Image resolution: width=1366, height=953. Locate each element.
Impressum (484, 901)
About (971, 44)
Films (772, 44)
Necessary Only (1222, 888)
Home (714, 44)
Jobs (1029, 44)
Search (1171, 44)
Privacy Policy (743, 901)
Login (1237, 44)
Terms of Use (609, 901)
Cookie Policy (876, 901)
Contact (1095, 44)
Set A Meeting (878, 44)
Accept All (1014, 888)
....
▶ _Task directions_: Write out, word for word, the line containing "Necessary Only (1222, 888)" and every line after it to the end of the data above.

▶ _Result of this task_:
Necessary Only (1222, 888)
Home (714, 44)
Jobs (1029, 44)
Search (1171, 44)
Privacy Policy (743, 901)
Login (1237, 44)
Terms of Use (609, 901)
Cookie Policy (876, 901)
Contact (1095, 44)
Set A Meeting (878, 44)
Accept All (1014, 888)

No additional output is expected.